I'm having trouble with showing that $\lim_{n\to\infty}\int_\delta^\infty ne^{-n^2x^2}\text{d}x = 0$. How would one prove this? I see that it is equivalent to proving that $\lim_{n\to\infty}\int_{-\delta}^\delta ne^{-n^2x^2}\text{d}x = 1$ because of the fact that $\int_{-\infty}^\infty ne^{-n^2x^2}\text{d}x = \sqrt{\pi}$. I also see that for every nonzero $x$ the integrand goes to zero very rapidly, but I really have no clue how to find a proof for the limit(s) above.
Help is appreciated!
On
$e^{u}\geq u$ for $u>0$, so $ne^{-(nx)^{2}}\leq\dfrac{n}{n^{2}x^{2}}=\dfrac{1}{nx^{2}}\leq\dfrac{1}{x^{2}}$ for all $x\geq\delta$, now $x^{-2}\in L^{1}(\delta,\infty)$ so Lebesgue Dominated Convergence Theorem applies.

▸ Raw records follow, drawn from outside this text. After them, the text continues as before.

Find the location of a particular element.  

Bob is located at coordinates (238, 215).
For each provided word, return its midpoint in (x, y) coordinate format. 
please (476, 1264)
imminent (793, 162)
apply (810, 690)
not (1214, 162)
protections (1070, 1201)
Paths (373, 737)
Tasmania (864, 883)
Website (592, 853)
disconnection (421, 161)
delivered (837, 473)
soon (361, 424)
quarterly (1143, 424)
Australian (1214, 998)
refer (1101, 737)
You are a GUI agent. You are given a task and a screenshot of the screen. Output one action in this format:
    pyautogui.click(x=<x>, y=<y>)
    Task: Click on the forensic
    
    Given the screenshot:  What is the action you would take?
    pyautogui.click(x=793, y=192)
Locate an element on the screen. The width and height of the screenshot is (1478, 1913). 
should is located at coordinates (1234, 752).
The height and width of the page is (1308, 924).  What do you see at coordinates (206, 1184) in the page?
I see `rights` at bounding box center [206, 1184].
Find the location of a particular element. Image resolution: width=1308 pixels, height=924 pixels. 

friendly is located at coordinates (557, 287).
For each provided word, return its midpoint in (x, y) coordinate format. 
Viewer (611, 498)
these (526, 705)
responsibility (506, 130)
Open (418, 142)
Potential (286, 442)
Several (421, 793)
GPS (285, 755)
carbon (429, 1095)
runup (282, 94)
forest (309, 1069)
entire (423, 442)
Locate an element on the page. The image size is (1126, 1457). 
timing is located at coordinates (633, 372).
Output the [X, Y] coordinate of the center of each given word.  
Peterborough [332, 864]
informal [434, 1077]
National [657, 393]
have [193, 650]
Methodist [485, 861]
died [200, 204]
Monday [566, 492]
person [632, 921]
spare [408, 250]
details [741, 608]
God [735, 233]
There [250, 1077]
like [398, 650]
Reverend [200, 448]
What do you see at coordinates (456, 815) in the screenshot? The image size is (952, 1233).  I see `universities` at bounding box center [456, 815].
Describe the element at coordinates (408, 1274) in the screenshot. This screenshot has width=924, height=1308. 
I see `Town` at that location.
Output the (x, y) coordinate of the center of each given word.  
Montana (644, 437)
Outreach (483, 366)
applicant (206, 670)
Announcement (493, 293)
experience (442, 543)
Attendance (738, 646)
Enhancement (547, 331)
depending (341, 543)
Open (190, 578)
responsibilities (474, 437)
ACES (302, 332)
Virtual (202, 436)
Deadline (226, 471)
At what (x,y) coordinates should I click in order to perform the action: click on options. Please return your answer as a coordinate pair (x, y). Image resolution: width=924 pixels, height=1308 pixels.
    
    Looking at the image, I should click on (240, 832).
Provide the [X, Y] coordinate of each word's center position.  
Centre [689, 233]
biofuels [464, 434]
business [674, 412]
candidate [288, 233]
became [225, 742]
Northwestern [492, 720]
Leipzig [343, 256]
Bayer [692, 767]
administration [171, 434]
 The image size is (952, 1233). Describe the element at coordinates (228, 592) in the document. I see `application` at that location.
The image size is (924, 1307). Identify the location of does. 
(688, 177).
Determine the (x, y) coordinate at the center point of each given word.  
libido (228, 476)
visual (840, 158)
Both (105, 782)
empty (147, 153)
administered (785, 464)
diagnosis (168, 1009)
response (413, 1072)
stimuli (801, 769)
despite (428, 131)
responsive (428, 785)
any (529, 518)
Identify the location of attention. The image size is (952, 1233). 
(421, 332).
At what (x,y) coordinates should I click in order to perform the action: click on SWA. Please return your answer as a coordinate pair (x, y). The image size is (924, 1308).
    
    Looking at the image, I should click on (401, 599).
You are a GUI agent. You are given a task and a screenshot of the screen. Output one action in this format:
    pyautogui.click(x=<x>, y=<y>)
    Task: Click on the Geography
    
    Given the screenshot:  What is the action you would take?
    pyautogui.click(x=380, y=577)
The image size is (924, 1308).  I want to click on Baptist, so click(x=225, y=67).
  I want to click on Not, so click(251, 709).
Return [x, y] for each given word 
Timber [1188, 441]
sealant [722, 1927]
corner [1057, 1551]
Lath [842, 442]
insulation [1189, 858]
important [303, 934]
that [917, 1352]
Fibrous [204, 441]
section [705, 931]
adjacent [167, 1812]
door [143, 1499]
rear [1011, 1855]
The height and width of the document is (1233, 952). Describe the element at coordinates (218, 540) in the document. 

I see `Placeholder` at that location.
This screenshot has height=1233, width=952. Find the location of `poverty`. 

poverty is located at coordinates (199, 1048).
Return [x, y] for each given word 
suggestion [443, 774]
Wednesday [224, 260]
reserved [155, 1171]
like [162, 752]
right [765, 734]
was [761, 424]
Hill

Also note that $\lim_{n\rightarrow\infty}ne^{-n^{2}x^{2}}=0$.
Perhaps, change of variable gives $\displaystyle\int_{\delta}^{\infty}ne^{-n^{2}x^{2}}dx=\int_{n\delta}^{\infty}e^{-x^{2}}dx=\int_{0}^{\infty}e^{-x^{2}}dx-\int_{0}^{n\delta}e^{-x^{2}}dx$. Now Monotone Convergence Theorem gives $\displaystyle\int_{0}^{n\delta}e^{-x^{2}}dx\rightarrow\int_{0}^{\infty}e^{-x^{2}}dx$.
On
$$I=\int_\delta^\infty ne^{-n^2x^2}\, dx=\int_{n \delta }^\infty e^{-y^2}\, dy=\frac{1}{2} \sqrt{\pi } \text{erfc}\left({n\delta }\right)$$ For large values of $z$ (see here) $$\text{erfc}(z)=\frac{e^{-z^2}}{\sqrt \pi}\left(\frac{1}{z}-\frac{1}{2 z^3}+O\left(\frac{1}{z^5}\right) \right)$$ making $$I\sim \frac 12 \frac{e^{-n^2\delta^2}}{n \delta}$$
The key is that the exponential is decaying really fast. Since $x\geq \delta$ in the interval of integration you get $$ 0\leq \int_\delta^{+\infty} ne^{-n^2x^2}\,dx \leq \frac{1}{\delta}\int_\delta^{+\infty}nxe^{-(nx)^2}\,dx =\frac{e^{-(n\delta)^2}}{2n\delta}. $$ Now the squeeze theorem gives the result.